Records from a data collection
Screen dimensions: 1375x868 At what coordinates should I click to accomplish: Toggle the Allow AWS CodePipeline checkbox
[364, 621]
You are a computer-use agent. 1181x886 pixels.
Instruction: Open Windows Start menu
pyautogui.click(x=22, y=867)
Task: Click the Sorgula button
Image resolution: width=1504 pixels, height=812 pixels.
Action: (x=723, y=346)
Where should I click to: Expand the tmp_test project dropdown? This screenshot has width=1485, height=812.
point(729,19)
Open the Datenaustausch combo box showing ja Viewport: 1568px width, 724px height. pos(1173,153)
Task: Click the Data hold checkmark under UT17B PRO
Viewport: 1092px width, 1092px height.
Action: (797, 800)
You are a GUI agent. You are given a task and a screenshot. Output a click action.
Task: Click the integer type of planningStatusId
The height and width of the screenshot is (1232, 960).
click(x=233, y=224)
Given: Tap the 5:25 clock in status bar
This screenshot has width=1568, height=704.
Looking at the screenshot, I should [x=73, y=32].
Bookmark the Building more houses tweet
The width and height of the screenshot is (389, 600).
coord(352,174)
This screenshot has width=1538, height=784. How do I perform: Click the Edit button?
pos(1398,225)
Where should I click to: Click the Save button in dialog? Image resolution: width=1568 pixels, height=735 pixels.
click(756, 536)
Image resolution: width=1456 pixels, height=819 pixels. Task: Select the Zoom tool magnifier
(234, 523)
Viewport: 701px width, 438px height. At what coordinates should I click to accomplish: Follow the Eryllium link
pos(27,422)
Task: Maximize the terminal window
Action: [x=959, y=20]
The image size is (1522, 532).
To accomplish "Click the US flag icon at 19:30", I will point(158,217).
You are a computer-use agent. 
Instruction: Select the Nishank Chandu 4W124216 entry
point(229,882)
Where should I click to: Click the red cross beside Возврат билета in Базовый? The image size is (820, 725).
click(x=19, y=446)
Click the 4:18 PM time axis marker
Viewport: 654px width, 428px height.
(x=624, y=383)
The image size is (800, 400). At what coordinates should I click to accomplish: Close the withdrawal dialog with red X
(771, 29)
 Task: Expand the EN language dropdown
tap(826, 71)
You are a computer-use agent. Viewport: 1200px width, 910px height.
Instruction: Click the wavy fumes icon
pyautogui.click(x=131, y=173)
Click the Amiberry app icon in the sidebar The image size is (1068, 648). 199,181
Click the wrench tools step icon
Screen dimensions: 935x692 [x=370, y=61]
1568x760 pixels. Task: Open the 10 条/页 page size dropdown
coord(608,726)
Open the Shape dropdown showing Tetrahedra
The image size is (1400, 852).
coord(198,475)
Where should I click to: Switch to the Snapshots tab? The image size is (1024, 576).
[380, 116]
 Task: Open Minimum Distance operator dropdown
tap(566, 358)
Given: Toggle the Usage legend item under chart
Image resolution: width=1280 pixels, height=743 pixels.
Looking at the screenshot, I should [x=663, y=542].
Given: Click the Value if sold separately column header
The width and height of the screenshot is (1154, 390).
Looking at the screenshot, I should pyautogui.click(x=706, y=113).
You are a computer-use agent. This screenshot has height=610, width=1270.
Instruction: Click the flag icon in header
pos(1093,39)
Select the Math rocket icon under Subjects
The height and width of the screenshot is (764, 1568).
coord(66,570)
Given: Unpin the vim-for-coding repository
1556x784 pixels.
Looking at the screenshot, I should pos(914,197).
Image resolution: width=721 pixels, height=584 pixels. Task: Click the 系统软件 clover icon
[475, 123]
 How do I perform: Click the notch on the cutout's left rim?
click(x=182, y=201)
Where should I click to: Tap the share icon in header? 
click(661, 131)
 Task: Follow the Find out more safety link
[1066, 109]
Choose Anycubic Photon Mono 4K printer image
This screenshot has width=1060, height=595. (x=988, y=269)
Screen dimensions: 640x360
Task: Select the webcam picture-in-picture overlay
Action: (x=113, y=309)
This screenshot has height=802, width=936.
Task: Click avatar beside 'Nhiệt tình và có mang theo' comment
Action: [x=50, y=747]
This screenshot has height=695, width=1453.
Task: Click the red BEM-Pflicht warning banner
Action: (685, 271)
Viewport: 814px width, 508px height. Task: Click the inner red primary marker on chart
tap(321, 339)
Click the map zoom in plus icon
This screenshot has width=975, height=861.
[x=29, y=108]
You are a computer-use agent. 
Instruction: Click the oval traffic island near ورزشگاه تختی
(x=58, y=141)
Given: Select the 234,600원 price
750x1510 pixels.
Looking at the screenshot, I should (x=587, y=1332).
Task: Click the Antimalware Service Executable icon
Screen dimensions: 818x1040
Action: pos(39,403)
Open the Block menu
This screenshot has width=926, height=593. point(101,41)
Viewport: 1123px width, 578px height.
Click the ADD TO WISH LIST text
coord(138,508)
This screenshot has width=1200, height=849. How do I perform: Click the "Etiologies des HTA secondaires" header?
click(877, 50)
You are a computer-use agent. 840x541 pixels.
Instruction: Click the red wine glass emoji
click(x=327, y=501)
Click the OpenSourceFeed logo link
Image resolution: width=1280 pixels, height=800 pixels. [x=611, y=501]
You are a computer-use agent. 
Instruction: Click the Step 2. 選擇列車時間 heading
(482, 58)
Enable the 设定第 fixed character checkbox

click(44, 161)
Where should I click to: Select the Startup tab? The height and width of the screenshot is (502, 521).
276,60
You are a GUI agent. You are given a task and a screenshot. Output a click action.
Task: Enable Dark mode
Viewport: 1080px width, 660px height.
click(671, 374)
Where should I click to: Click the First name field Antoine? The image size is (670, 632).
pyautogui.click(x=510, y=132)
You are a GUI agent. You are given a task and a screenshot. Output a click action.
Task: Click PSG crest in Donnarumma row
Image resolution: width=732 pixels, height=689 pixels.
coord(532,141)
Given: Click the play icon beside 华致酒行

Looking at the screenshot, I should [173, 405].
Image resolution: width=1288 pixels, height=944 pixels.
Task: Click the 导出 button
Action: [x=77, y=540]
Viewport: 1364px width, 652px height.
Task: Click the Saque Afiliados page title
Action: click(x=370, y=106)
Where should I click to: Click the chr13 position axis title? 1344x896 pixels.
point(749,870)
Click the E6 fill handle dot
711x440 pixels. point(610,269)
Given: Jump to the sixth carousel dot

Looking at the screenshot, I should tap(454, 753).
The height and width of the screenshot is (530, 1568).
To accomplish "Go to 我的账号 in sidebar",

What to work on.
Output the data above verbatim, from the line containing "Given: Toggle the" up to and including the line containing "[1066, 109]".

Solution.
Given: Toggle the Usage legend item under chart
Image resolution: width=1280 pixels, height=743 pixels.
Looking at the screenshot, I should [x=663, y=542].
Given: Click the Value if sold separately column header
The width and height of the screenshot is (1154, 390).
Looking at the screenshot, I should pyautogui.click(x=706, y=113).
You are a computer-use agent. This screenshot has height=610, width=1270.
Instruction: Click the flag icon in header
pos(1093,39)
Select the Math rocket icon under Subjects
The height and width of the screenshot is (764, 1568).
coord(66,570)
Given: Unpin the vim-for-coding repository
1556x784 pixels.
Looking at the screenshot, I should pos(914,197).
Image resolution: width=721 pixels, height=584 pixels. Task: Click the 系统软件 clover icon
[475, 123]
 How do I perform: Click the notch on the cutout's left rim?
click(x=182, y=201)
Where should I click to: Tap the share icon in header? 
click(661, 131)
 Task: Follow the Find out more safety link
[1066, 109]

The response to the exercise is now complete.